Fraught feast / Foul-weather friends
Today: Please join us in a warm welcome for new contributor Amy Kurzweil, New Yorker cartoonist and author of two graphic memoirs: Artificial: A Love Story and Flying Couch; and Parker Molloy, author of The Present Age, a newsletter about the intersection of media, politics, and culture.
Issue No. 210
Thanksgiving 2024
Amy Kurzweil
Radical Breathing
Parker Molloy
Thanksgiving 2024
by Amy Kurzweil
A HAPPY HOLIDAY TO U.S. READERS
Flaming Hydra will publish tomorrow. After that we will be off to enjoy (or endure) the U.S. holiday, and back again on Monday.
Safe travels, and a good holiday to all.
Radical Breathing
by Parker Molloy
The irony isn’t lost on me that I’m sitting here doing box breathing exercises—inhale for four, hold for four, exhale for four, hold for four—while scrolling through yet another thread about how trans people like me torpedoed the Democratic Party’s chances. My dialectical behavioral therapy (DBT) therapist from “brain camp” would probably gently suggest putting the phone down. But honestly? The skills I learned there feel simultaneously essential and insufficient for this moment.
The morning after the election, my Twitter feed transformed into what I've started calling the Betrayal Olympics. Formerly supportive voices suddenly became amateur political strategists, carefully explaining how Democrats need to “distance themselves from gender ideology” (read: me and people like me) to win back suburban voters. The speed at which some allies pivoted from supportive Instagram posts to suggesting we’re political poison has been dizzying. My therapist’s voice echoes in my head: “Observe without judgment.”
But how do you observe without judgment when the thing being judged is your right to exist?
During group therapy sessions last summer, we talked about radical acceptance—the DBT concept of fully accepting reality as it is while simultaneously working to change it. No one mentioned how challenging that would become in a world where once-“progressive” spaces have started treating trans rights as negotiable, where former allies debate our “political viability” with the detached interest they might employ in discussing poll numbers or electoral maps.
My crisis management skills are getting a workout, but not in the way I expected. Instead of just managing my own anxiety, I’m using these tools to support other trans friends as they navigate their own, similar betrayals. The wise mind techniques I’ve learned help me differentiate between valid fears and catastrophizing, but they don’t make those valid fears any less real. When I check my emotional status, “betrayed,” “exhausted,” and “determined” all make regular appearances.

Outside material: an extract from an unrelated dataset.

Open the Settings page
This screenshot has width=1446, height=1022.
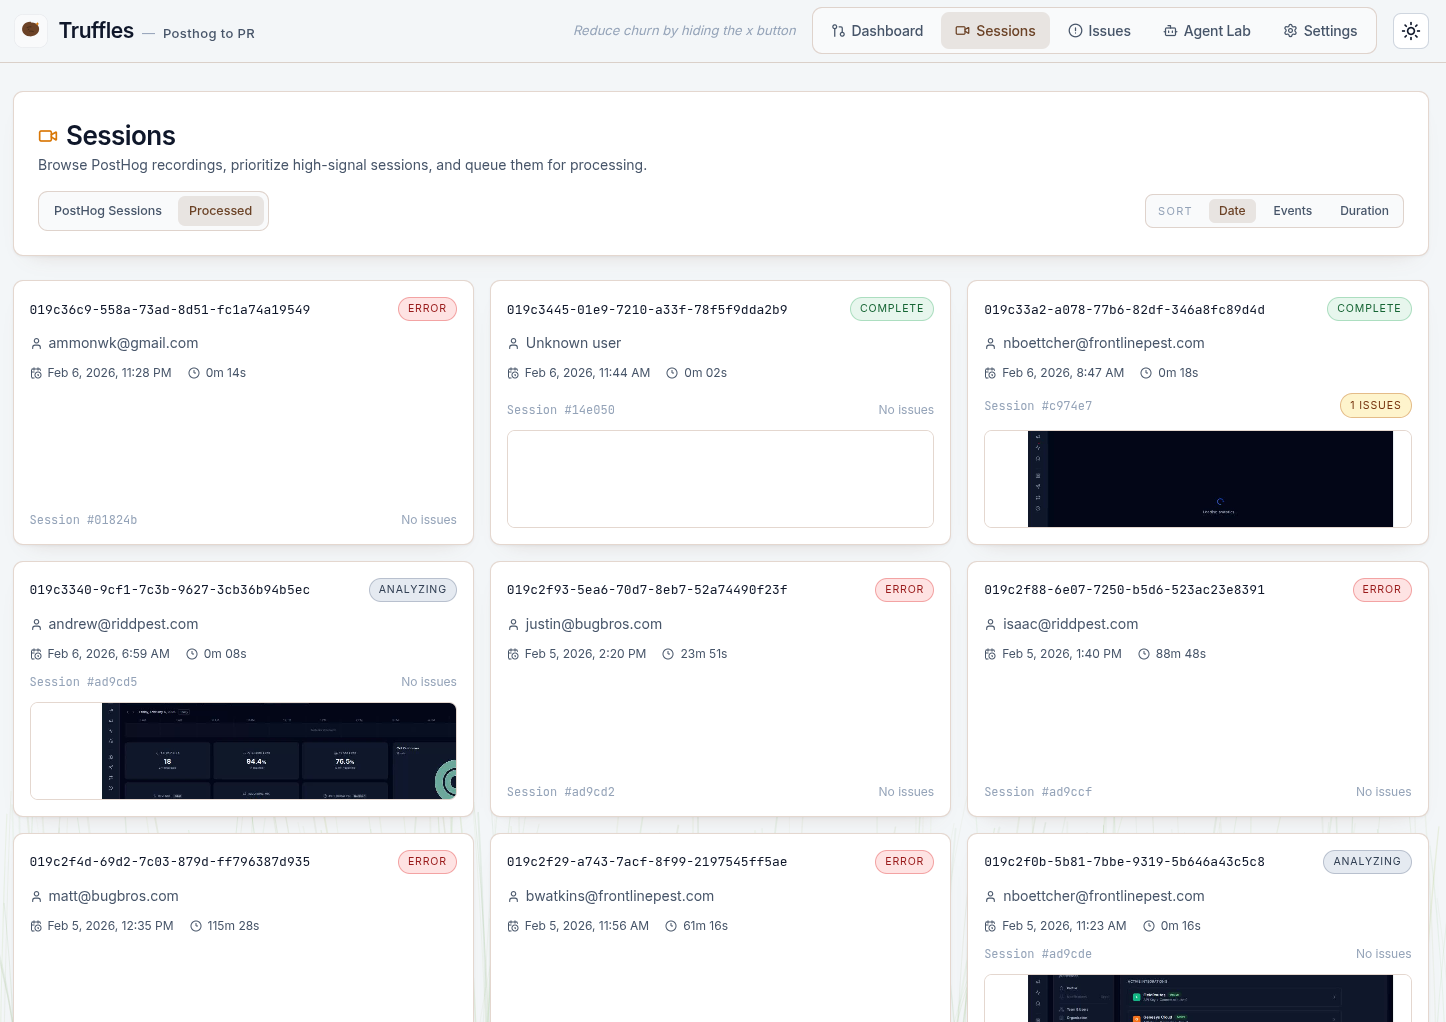[1320, 31]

The group chat I mentioned here before—the one with my fellow “brain camp” alumni—has become a lifeline. We’re all using our skills in ways our therapists probably never anticipated. One friend recently messaged that she was using her distress tolerance techniques while watching friends quietly revise their use of trans-inclusive language on social media. Another shared how she’s applying interpersonal effectiveness skills to navigate increasingly hostile family gatherings.
In therapy, we learned about building support networks. No one mentioned how those networks might need to become underground railroads of mutual aid and protection. The DBT skills manual didn’t include a chapter on what to do when your existence becomes a political liability.
Yet here’s the thing: these skills, imperfect as they sometimes feel, are helping us survive. When I catch myself spiraling into despair about the future, I can use my mindfulness techniques to ground myself in the present moment. When the urge to doomscroll becomes overwhelming, I have tools to help me step back and reconnect with my values. The crisis survival strategies I learned over the summer have taken on new meaning—they’re not just about getting through a bad mental health day anymore, they’re about persisting in a world that’s becoming actively hostile.
My therapist used to say that accepting reality doesn’t mean approving of it. I’m learning that hope doesn’t have to mean optimism. Sometimes hope looks like doing your box breathing while planning mutual support networks. Sometimes it looks like using your therapy skills to stay steady enough to fight back. And sometimes it looks like a group chat full of people who understand exactly what you’re going through, all of us using our hard-won coping skills to face whatever comes next.
We’re not just practicing radical acceptance—we’re practicing radical resilience. And while no amount of DBT skills can fully cushion the impact of systemic rejection, they're helping us stay grounded enough to keep going. That’s not the kind of victory I imagined when I first walked into “brain camp,” but it’s victory, for right now.